Dalam surat keputusan itu praktis difatwakan pula soal yang sama tapi dengan tekanan berbeda. “Pada dasarnya,” disebut sebagai diktum kedua dari empat diktum, ” menghadiri perayaan antaragama adalah wajar, terkecuali yang bersifat peribadatan . . . ” Yang juga menarik: bunyi “fatwa” terakhir itu sejalan benar dengan isi pidato Menteri Agama Alamsyah sebelumnya — dalam acara ‘Kegiatan Bersama Antar Umat Beragama’ di Jambi, 6 Maret. Tapi yang barangkali paling menarik Prof. Hamka kemudian, secara pribadi, menulis di salah satu harian yang memuat berita fatwa itu, Kompas.
Di situ Buya menerangkan: surat pencabutan MUI tersebut “tidaklah mempengaruhi sedikit juga kesahan (nilai/kekuatan hukum) isi fatwa tersebut, secara utuh dan menyeluruh.” Apa maksudnya sebenarnya? Apa yang terjadi? Betulkah yang terjadi sekedar kurangnya koordinasi? Ataukah surat pencabutan itu, sebelumnya, dikeluarkan karena ada “tekanan “? Tak ada satu sumber pun yang bersedia menjawab pertanyaan-pertanyaan di atas secara tuntas. Tapi ada penjelasan tentang sebuah “kebocoran”.
Semua tokoh MUI menyatakan, fatwa itu sebenarnya hanya untuk “kalangan dalam”: para pengurus MU di daerah-daerah. Dan memang dikirimkan kepada mereka dengan surat nomor sekian-sekian tertanggal 27 Maret –jadi sudah lama — untuk menjadi pedoman para ulama itu. Tapi mengapa dimuat di buletin, yang bisa dibaca tidak hanya oleh para pengurus MU, kalau begitu? “Itu untuk informasi intern saja,” jawab KH Hasan Basri, salah seorang ketua MUI. Agak aneh barangkali — namun buletin itu memang dicetak hanya sekitar 300 eksemplar.

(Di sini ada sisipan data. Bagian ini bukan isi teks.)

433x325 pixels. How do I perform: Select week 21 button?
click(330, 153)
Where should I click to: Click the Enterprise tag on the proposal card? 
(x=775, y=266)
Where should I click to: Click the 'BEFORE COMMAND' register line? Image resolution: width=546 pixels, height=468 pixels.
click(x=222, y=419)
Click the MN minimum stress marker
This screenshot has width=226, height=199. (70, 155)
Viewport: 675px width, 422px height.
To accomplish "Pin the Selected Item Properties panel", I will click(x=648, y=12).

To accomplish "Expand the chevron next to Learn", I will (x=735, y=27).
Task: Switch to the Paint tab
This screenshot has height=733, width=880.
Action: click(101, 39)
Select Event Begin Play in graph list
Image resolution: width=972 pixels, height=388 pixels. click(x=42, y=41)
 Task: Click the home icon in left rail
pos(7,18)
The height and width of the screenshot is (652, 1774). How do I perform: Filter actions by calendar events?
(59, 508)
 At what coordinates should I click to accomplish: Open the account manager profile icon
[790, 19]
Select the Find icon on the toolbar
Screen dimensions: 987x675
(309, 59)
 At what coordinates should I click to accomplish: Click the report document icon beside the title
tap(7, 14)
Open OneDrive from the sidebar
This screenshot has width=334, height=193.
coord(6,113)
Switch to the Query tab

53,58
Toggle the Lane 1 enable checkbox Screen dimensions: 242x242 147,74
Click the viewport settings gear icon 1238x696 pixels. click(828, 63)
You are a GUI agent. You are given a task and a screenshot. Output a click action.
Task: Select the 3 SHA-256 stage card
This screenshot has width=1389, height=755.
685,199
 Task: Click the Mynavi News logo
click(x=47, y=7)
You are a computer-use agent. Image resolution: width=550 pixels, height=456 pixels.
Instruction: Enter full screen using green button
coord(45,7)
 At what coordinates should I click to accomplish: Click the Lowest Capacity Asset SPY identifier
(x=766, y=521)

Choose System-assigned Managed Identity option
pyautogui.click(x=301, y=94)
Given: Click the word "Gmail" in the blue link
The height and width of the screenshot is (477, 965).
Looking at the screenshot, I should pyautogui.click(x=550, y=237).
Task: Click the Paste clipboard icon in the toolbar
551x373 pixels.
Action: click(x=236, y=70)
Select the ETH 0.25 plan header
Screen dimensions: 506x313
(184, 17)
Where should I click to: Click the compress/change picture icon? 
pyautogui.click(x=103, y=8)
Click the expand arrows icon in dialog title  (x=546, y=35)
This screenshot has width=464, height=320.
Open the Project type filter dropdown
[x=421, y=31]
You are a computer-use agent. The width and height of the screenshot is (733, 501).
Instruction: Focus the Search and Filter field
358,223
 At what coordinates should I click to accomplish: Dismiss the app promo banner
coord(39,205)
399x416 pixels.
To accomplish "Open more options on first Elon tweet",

Menurut Kiai Syukri, fatwa Komisi itu sebetulnya dulu dibuat (7 Maret) untuk “bahan menentukan langkah bagi Departemen Agama dalam hal umat Islam.” Jadi seharusnya memang “tidak perlu bocor keluar.” Tapi bagi Burhani Tjokrohandoko, yang juga Dirjen Bimas Islam dan Urusan Haji departemen tersebut, “kebocoran” itu sebenarnya dipandang dari segi belum disahkannya fatwa itu oleh Sidang Pleno. Baru oleh Dewan Pengurus Harian.
Menurut Kiai Syukri, yang hadir dari Pengurus Harian itu tak kurang dari 0% — lebih dari 50 orang. Burhani sendiri berhalangan datang waktu itu, tapi Hamka hadir. Hanya ketua umum itu memang belum membubuhkan tanda tangan. Toh keputusan itu sudah sah rupanya (berdasar wewenang Komisi Fatwa) untuk dibawa ke Menteri Agama. Sebab, kata para pimpinan MUI, keputusan tersebut memang dibikin atas desakan umat — antara lain yang menulis berbagai surat ke Departemen Agama, menanyakan masalah perayaan Natal yang diselenggarakan orang-orang Islam. Lalu ada surat dari Departemen Agama, meminta agar dikeluarkan fatwa tentang itu.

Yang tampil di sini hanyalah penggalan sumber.